If there is one thing “good”
about being in the top one percent of the wealth pile, it is the expectation
that you can buy your way out of life’s tribulation, no matter how scarce are
the available resources or out of control the inflation rate is, or how
expensive health care is. But there are some things that just cannot be
bought—like, say water while stranded in a desert; the desert world laughs at
money, just as Thurston Howell’s money was completely worthless on Gilligan’s
desert island. I always wonder why a millionaire would bring a suitcase of
money on a three-hour cruise on a little fishing boat anyways.
For the average person, $800 a
month—about $10,000 a year—sounds like a pretty penny just to keep a roof over
one’s head. But for the wealthy of southern California, a water bill of this
amount is one of the more “modest” inconveniences of living in perpetually
sunny and dry So-Cal, and keeping one’s acres of lawn “green” and swimming
pools filled. In the midst of one the worst droughts the state has seen, it is
seen as a basic “right” of the rich to use as much water as they wish, as long
as they can “pay” for it—and few apparently regard the drought as “their”
problem anyways. To some of us, this sounds like the typical unmindfulness of
greed, that money can buy personal “security” regardless of how bad the
situation is. But like Prince Prospero and his fellow privileged nobility in
Poe’s “The Masque of the Red Death,” in the end, no one can escape the world,
or the literal drying-up of a resource like air—or water.

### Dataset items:
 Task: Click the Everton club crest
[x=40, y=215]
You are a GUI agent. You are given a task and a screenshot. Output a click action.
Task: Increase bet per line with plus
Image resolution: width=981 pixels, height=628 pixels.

### WRITTEN PROBLEM:
Print the drought essay in full, word for word.

### EXERCISE RESULT:
If there is one thing “good”
about being in the top one percent of the wealth pile, it is the expectation
that you can buy your way out of life’s tribulation, no matter how scarce are
the available resources or out of control the inflation rate is, or how
expensive health care is. But there are some things that just cannot be
bought—like, say water while stranded in a desert; the desert world laughs at
money, just as Thurston Howell’s money was completely worthless on Gilligan’s
desert island. I always wonder why a millionaire would bring a suitcase of
money on a three-hour cruise on a little fishing boat anyways.
For the average person, $800 a
month—about $10,000 a year—sounds like a pretty penny just to keep a roof over
one’s head. But for the wealthy of southern California, a water bill of this
amount is one of the more “modest” inconveniences of living in perpetually
sunny and dry So-Cal, and keeping one’s acres of lawn “green” and swimming
pools filled. In the midst of one the worst droughts the state has seen, it is
seen as a basic “right” of the rich to use as much water as they wish, as long
as they can “pay” for it—and few apparently regard the drought as “their”
problem anyways. To some of us, this sounds like the typical unmindfulness of
greed, that money can buy personal “security” regardless of how bad the
situation is. But like Prince Prospero and his fellow privileged nobility in
Poe’s “The Masque of the Red Death,” in the end, no one can escape the world,
or the literal drying-up of a resource like air—or water.